The three questions that CDC scientists considered and that would change their assessments if any were answered affirmatively are the following:

  • Is there a COVID variant that is behaving differently — for example, causing a higher degree of spread?
  • Is there a “coincidence” of the peaks of the RSV, influenza, and COVID viruses?
  • Is the country experiencing an “unusually bad” flu season?

Currently, there is no such COVID variant, no confluence in the peaks of the viruses, and flu activity is low, George said, “but we need to stay vigilant and watch all three areas.”

While the projection for COVID is for a “moderate season” in a post-pandemic world, it’s important to recognize that “having three circulating respiratory illnesses is worse than having two,” George noted.

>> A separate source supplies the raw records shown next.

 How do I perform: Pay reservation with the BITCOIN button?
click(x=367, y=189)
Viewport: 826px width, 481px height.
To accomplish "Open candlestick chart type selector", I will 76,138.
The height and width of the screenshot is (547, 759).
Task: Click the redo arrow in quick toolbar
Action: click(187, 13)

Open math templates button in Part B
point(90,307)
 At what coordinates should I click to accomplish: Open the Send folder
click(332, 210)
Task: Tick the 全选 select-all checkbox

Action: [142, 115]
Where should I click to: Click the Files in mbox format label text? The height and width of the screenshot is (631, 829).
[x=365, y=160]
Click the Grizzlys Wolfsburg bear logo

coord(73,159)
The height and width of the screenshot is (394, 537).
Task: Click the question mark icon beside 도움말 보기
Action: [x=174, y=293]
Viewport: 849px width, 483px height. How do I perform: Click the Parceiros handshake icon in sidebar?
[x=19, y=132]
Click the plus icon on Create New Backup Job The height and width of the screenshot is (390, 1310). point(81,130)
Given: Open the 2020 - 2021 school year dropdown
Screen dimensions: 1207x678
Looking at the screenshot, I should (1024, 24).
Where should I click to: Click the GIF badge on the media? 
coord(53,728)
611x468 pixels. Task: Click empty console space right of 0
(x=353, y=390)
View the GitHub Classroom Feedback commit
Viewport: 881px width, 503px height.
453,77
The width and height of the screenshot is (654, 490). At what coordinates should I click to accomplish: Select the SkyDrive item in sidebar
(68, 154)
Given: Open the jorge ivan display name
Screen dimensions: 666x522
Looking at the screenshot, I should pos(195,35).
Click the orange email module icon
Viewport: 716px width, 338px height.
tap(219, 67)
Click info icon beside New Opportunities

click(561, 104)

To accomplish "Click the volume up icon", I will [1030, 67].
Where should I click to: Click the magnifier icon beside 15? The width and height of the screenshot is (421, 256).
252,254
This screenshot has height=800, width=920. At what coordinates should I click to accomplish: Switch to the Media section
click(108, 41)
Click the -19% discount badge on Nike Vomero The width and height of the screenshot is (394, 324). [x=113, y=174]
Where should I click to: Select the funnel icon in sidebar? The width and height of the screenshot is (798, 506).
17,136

“We’re learning more about each of these pathogens on a daily basis. As we learn more, we will update our assessments and we will update you at that time as well,” he added.

In addition to these forecasts, Demetre Daskalakis, MD, MPH, acting director of the CDC’s National Center for Immunization and Respiratory Diseases, outlined the agency’s specific vaccine recommendations against all three viruses.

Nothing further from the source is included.